The fifth thing to note, then, is the comfort that this is intended to bring.
Therefore comfort one another with these words. (1 Thessalonians 4:18 RSV)
The comforting hope is that we shall all be together as the great family of God and forever be with the Lord. That covers everything the church does from then on. Whatever it is, it is done with the Lord. As I have suggested, the Lord will actually remain on earth, behind the scenes, directing the events described in the dramatic portrayal of the book of Revelation. The church will be with him, invisibly participating in directing the course of the Great Tribulation, but not going through it because they are no longer living on earth but are transformed saints affecting the events on earth. The critical point which the apostle stresses is that we shall see Jesus face to face. That has always been a source of great comfort to believers through the centuries.
At Christmas I received a beautiful painting of a mountain and lake scene in Glacier Park, Montana. I have stood by that lake and looked at that mountain and the painting brought back to me the majesty and beauty of that scene. I remember thinking to myself, "I wish I could live here and look at this every morning." Last year I stood on the edge of a cliff in Mendocino County, looking out over the great breakers of the Pacific that were dashing up one hundred feet or more into the air. It was a scene of awesome power. I thought, how great it would be to live here all the time. But if creation makes us turn on with anticipation, what will it be like to behold the Creator face to face? If we tingle at the shadow, what will it be to see the Substance himself?
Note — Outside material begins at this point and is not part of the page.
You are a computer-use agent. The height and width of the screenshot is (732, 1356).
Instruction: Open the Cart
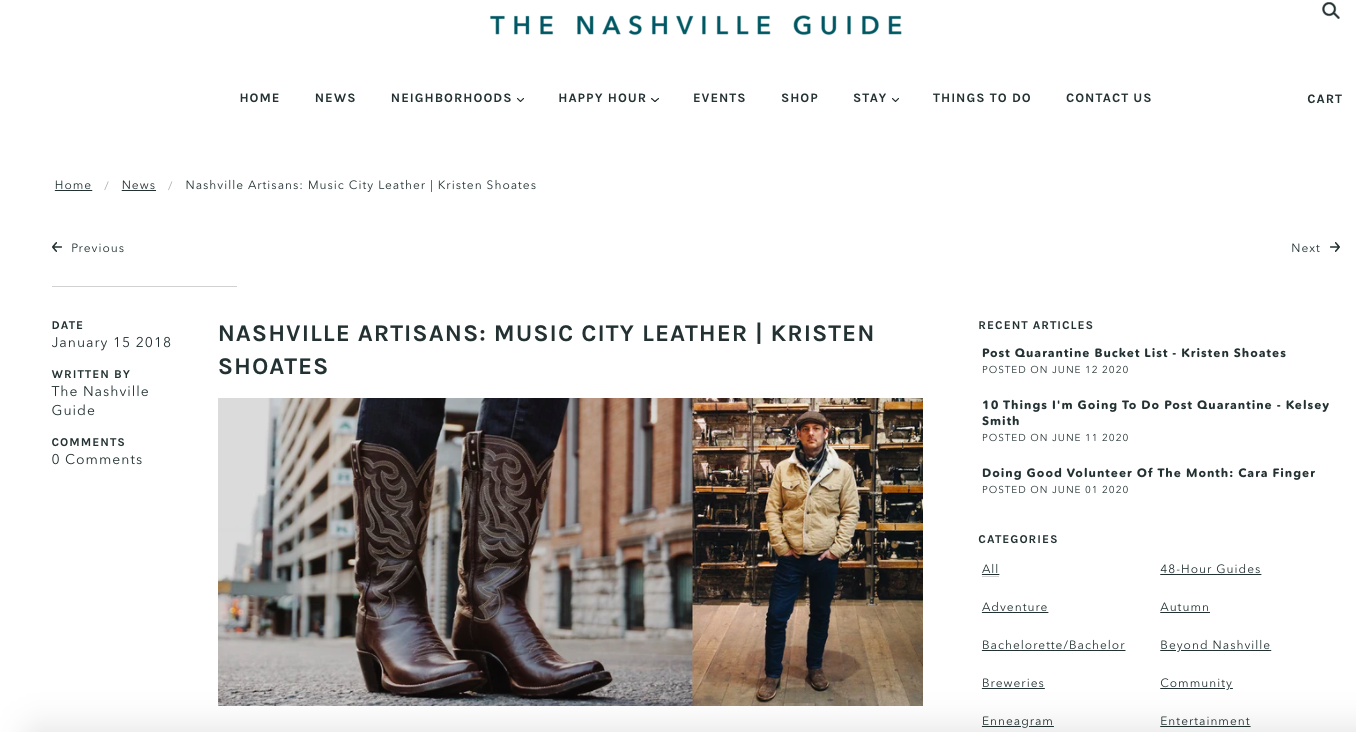coord(1325,99)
If we revel in nature's masterpieces, what will it mean to be face to face with the Artist himself?
Samuel Rutherford was one of the Scottish Covenanters of the seventeenth century who served the Lord during times of persecution in Scotland. A poet took some phrases from Rutherford's beautiful letters and put them together in one of the most popular hymns of the nineteenth century. It was D. L. Moody's favorite hymn, and it has always been a great favorite of mine.
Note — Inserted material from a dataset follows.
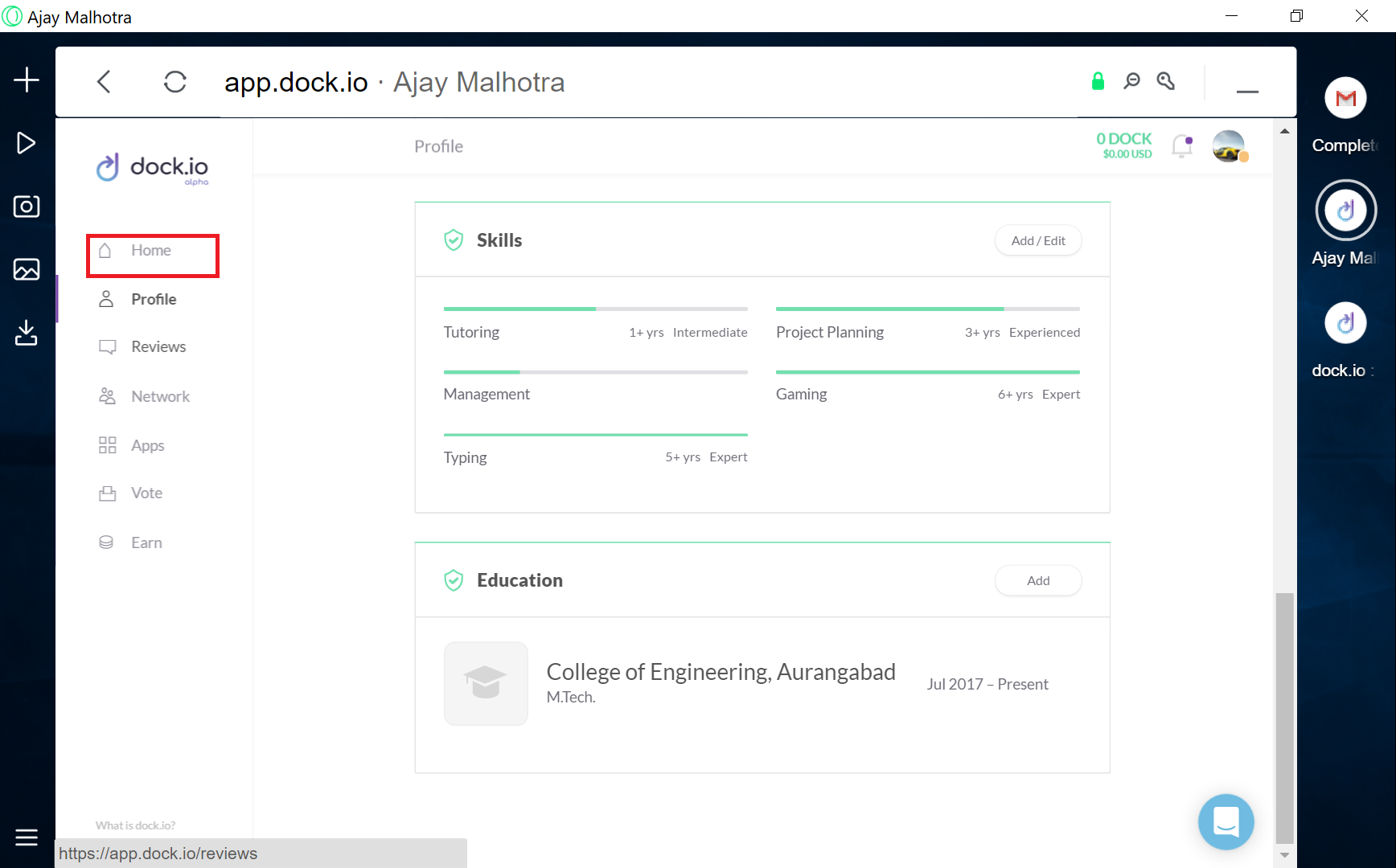Reload the page with refresh icon
The width and height of the screenshot is (1396, 868).
[x=174, y=82]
The sands of time are sinking;
the dawn of heaven breaks.
The summer morn I've sighed for,
the fair sweet morn awakes.
Dark, dark has been the midnight,
but the Dayspring is at hand,
And glory, glory, dwelleth
in Immanuel's land.
O, Christ, he is the fountain,
the deep sweet well of love,
The streams on earth I've tasted,
more deep I'll drink above,
There to an ocean fullness,
his mercy doth expand,
And glory, glory dwelleth
in Immanuel's land.
The bride eyes not her garment,
but her dear bridegroom's face,
I will not gaze at glory,
but on my King of Grace,
Not at the crown he giveth,
but on his pierced hand,
The Lamb is all the glory
of Immanuel's land.
What a marvelous hope we have! When we face the thought of our own death, or when we stand at the grave of a loved one, we are comforted indeed by this tremendous vision of the tomorrow that awaits God's own. That is the apostle's purpose in giving this revelation. Let us revel in the comfort it brings in the hour of death -- our own, or that of a loved one.